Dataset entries
-.-.-

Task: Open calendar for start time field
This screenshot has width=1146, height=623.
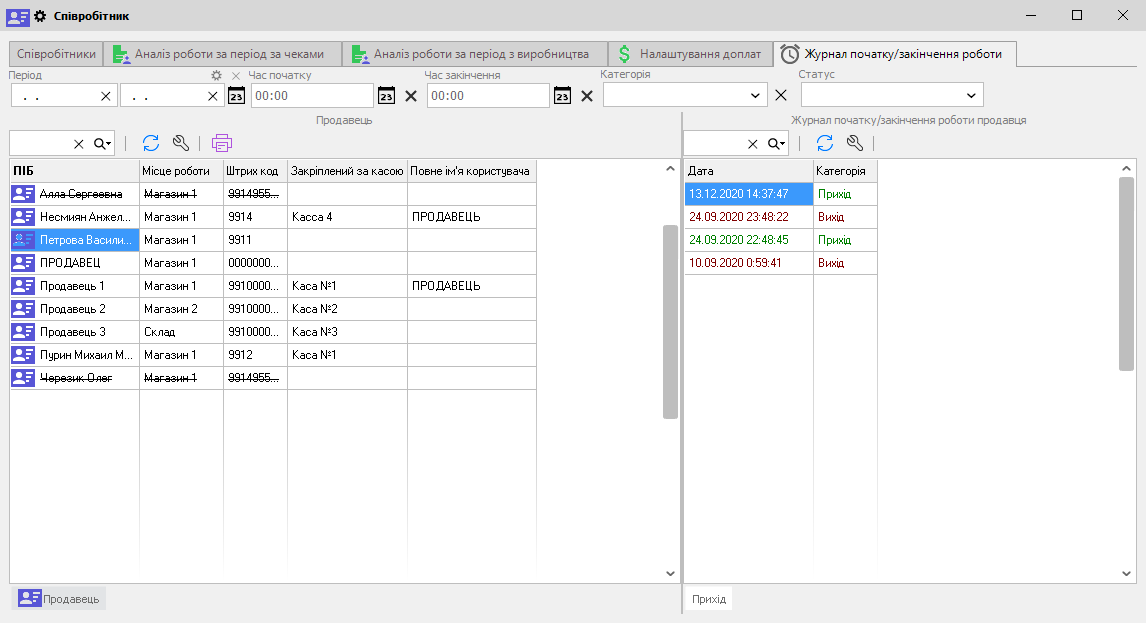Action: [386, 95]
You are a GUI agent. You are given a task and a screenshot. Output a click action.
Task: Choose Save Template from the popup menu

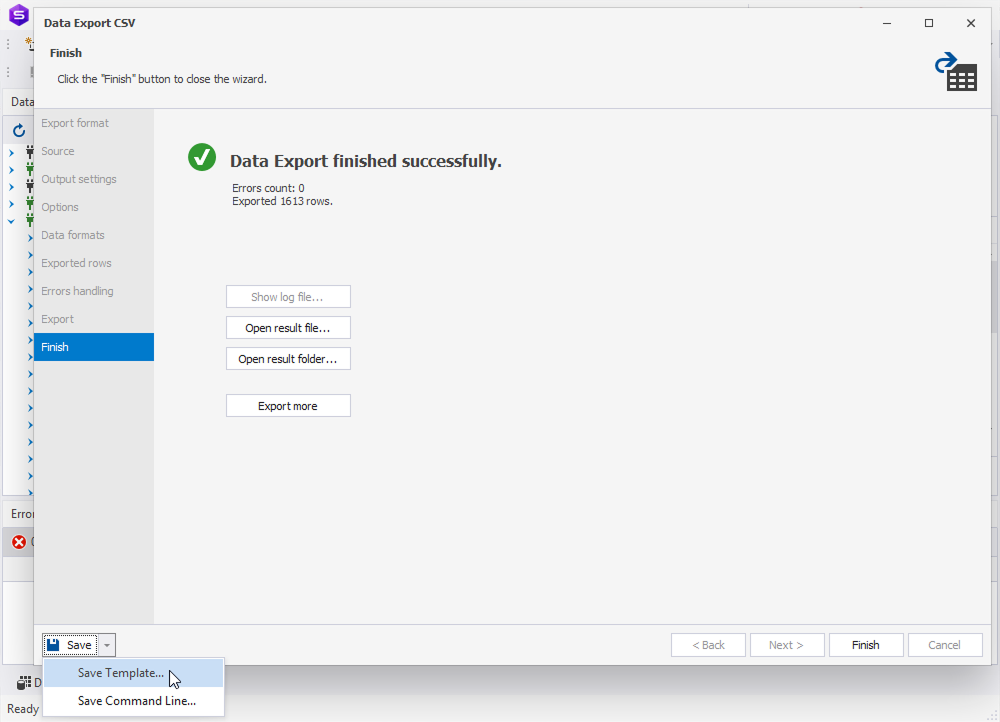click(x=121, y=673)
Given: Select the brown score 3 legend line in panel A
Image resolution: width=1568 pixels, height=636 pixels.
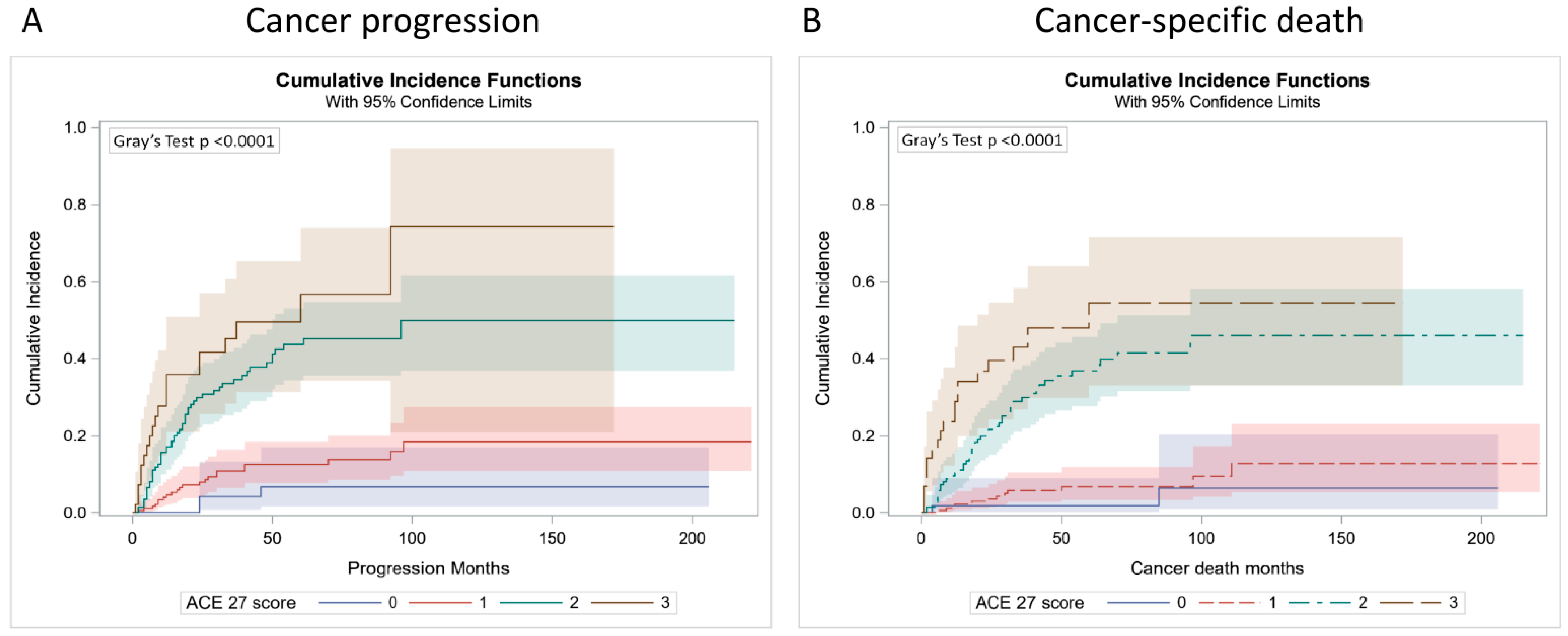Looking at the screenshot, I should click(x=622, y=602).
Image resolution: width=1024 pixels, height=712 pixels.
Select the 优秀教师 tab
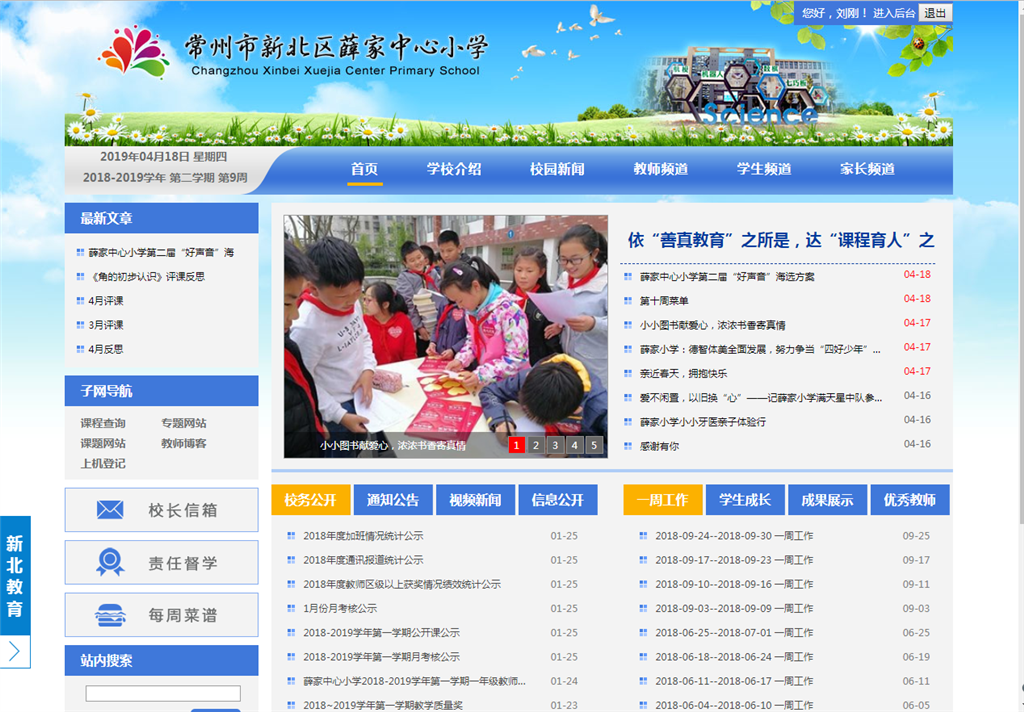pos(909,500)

-.-.-

Exercise instructions
Rewrite the data above exactly as given, but omit the images.

Answer to the problem
Task: Open calendar for start time field
This screenshot has width=1146, height=623.
Action: [386, 95]
You are a GUI agent. You are given a task and a screenshot. Output a click action.
Task: Choose Save Template from the popup menu

click(x=121, y=673)
Given: Select the brown score 3 legend line in panel A
Image resolution: width=1568 pixels, height=636 pixels.
Looking at the screenshot, I should click(x=622, y=602).
Image resolution: width=1024 pixels, height=712 pixels.
Select the 优秀教师 tab
pos(909,500)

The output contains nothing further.